[[ Dataset excerpts, beginning ]]

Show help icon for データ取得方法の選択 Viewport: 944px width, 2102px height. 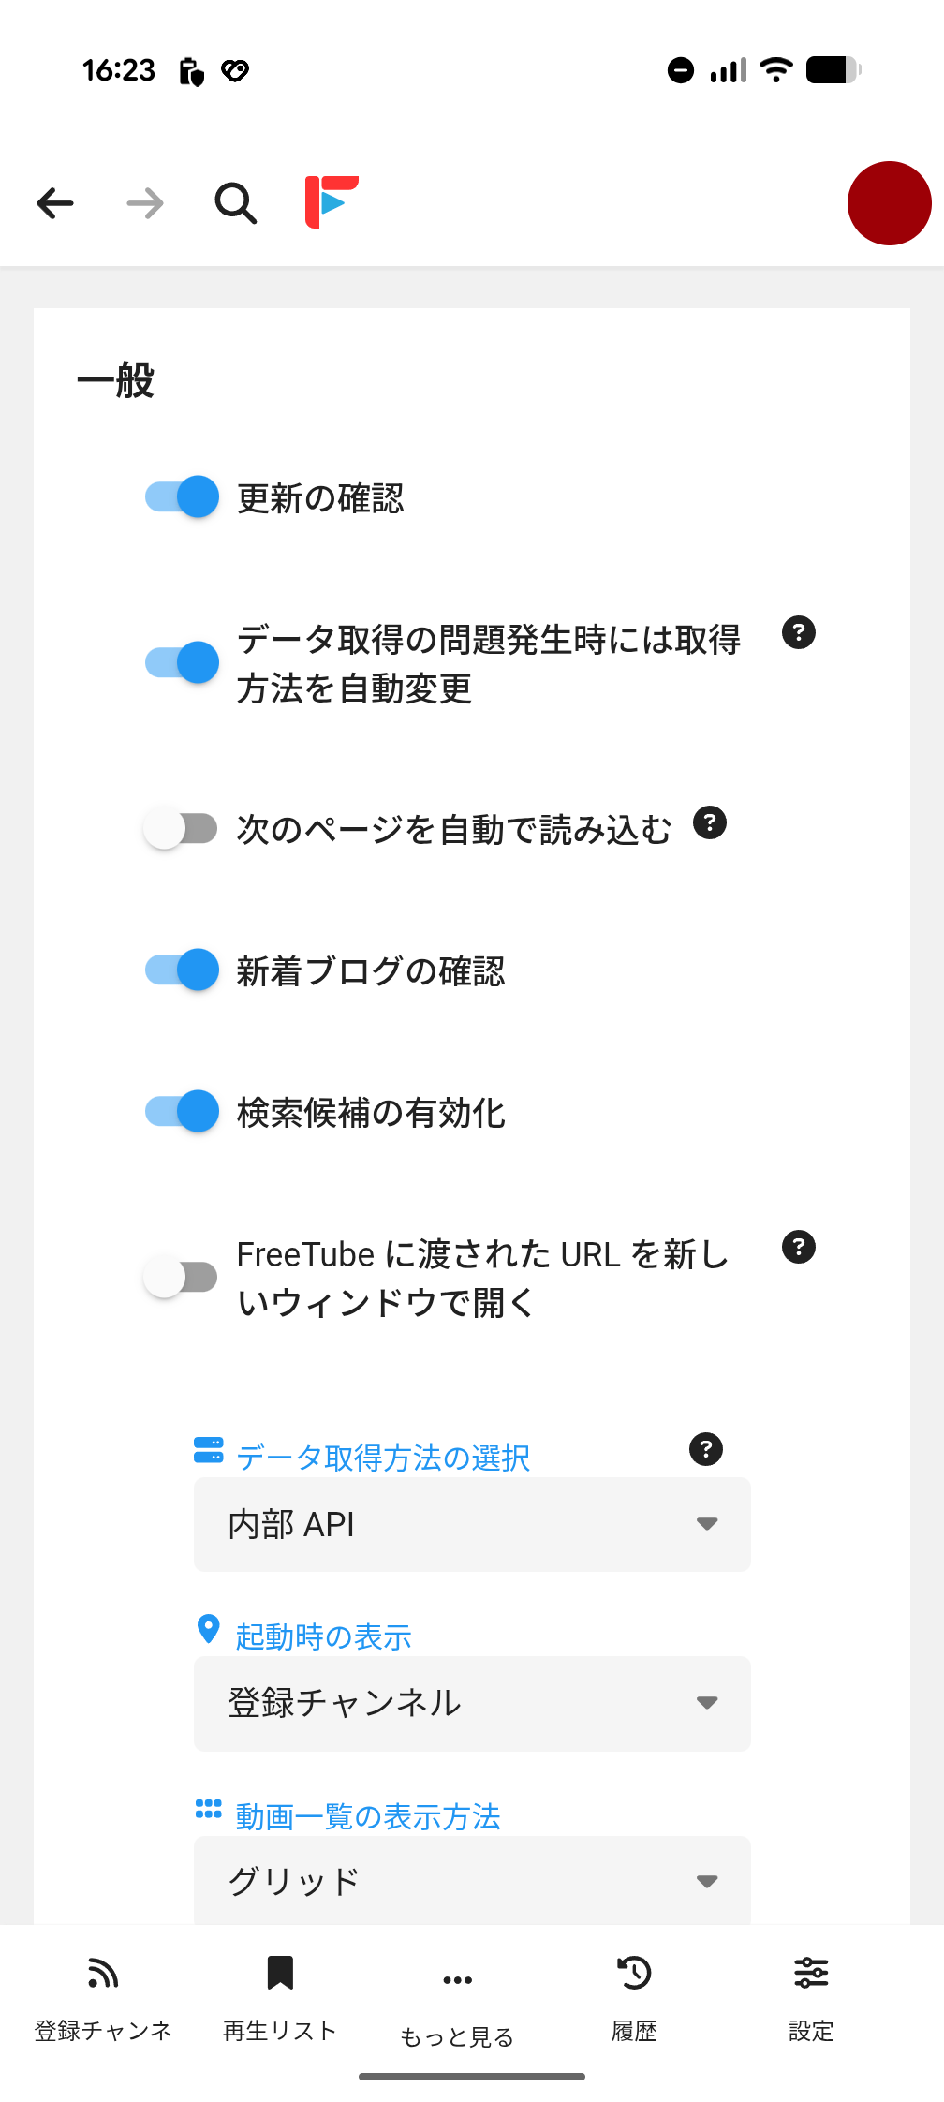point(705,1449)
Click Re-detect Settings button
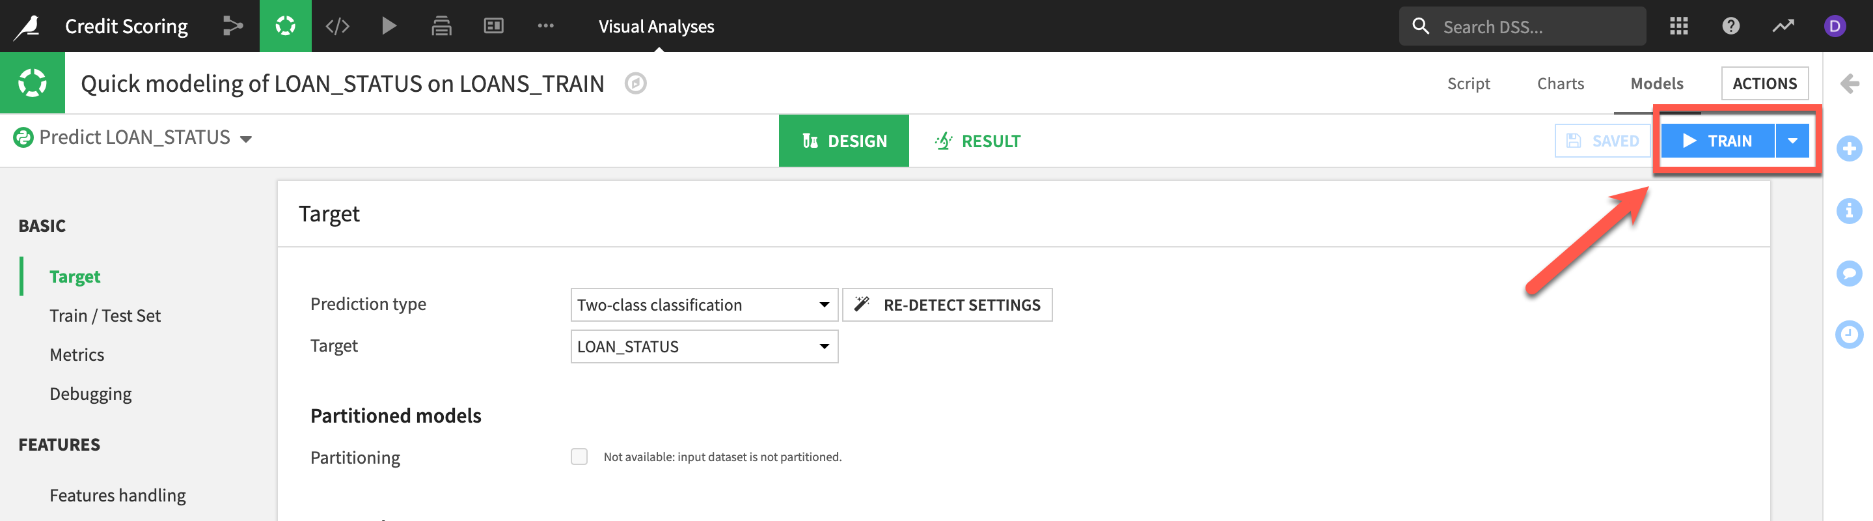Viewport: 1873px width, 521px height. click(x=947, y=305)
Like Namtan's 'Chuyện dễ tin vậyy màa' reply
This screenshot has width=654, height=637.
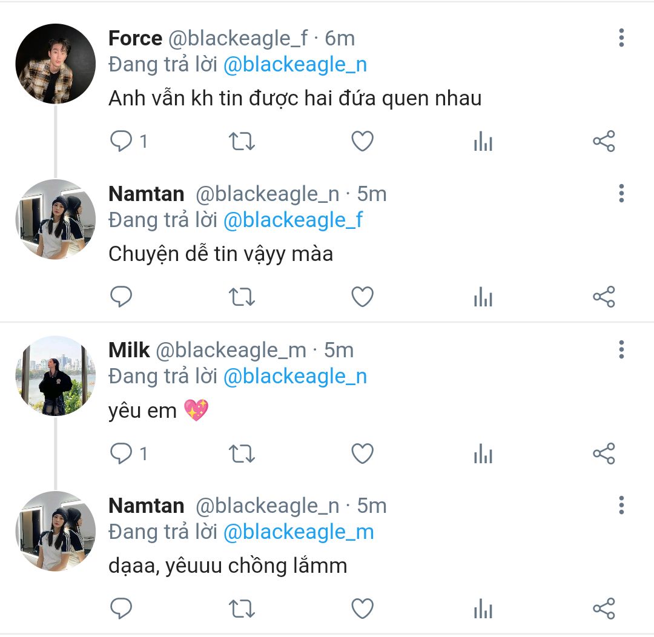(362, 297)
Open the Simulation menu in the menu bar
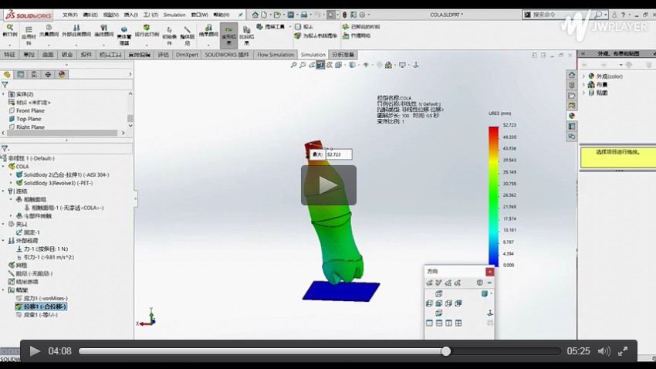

[[ Dataset excerpts, end ]]
[[ Dataset excerpts, beginning ]]

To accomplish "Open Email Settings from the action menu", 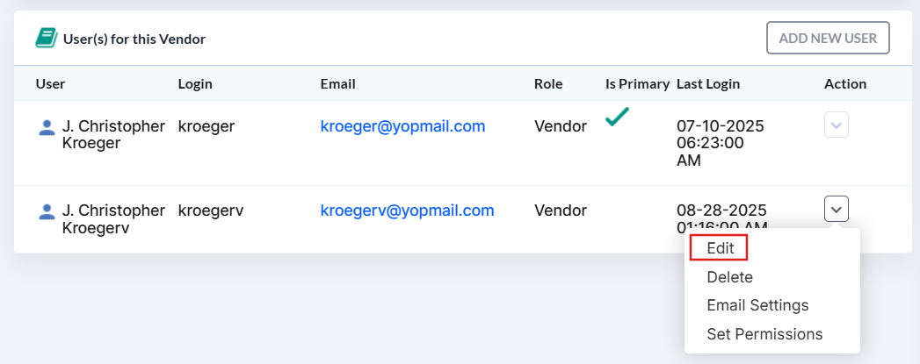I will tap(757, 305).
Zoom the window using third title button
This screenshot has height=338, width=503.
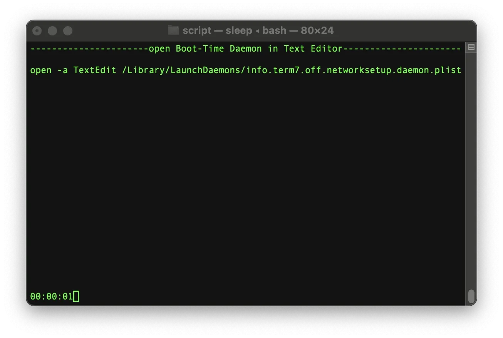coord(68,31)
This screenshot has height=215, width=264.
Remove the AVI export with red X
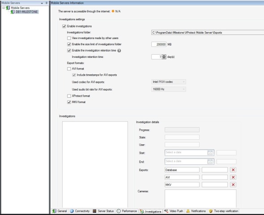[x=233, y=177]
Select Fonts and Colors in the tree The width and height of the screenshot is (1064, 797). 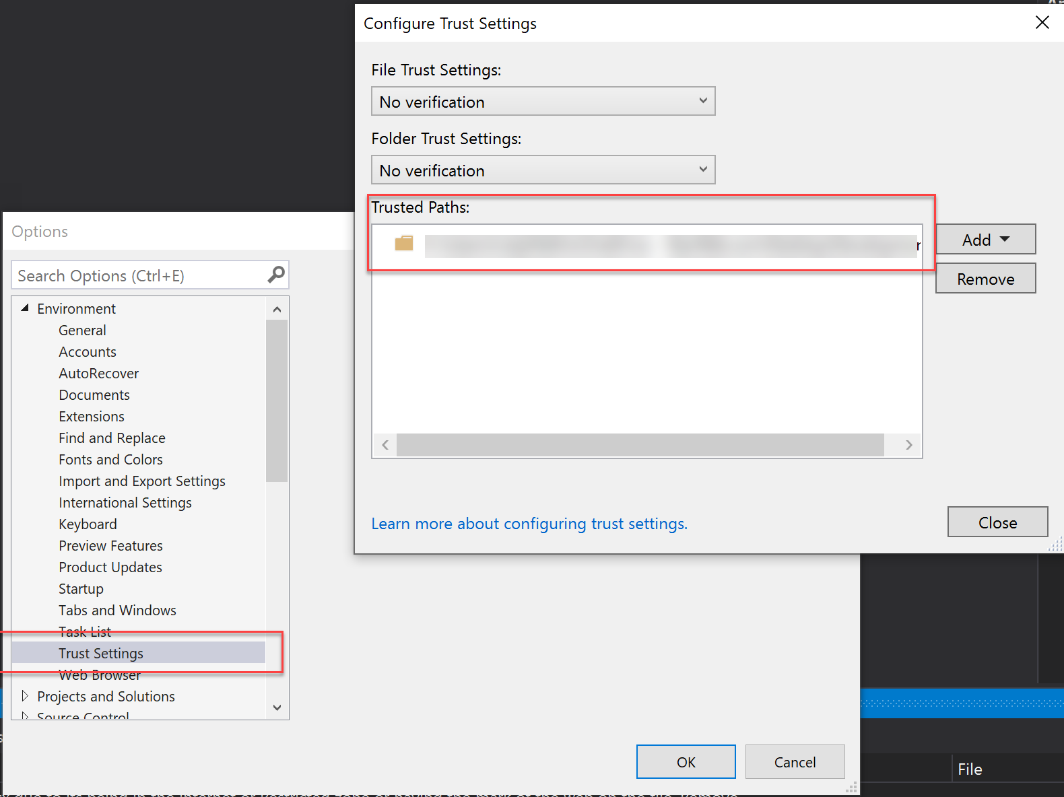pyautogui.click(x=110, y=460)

[[ Dataset excerpts, end ]]

▶ [What to do]:
Look above for the line containing "Click Re-detect Settings button", then write out every line from there down to the line containing "Open the Simulation menu in the menu bar", that line included, with no pictures.

▶ [Response to the task]:
Click Re-detect Settings button
Viewport: 1873px width, 521px height. click(x=947, y=305)
Like Namtan's 'Chuyện dễ tin vậyy màa' reply
This screenshot has width=654, height=637.
(362, 297)
Open the Simulation menu in the menu bar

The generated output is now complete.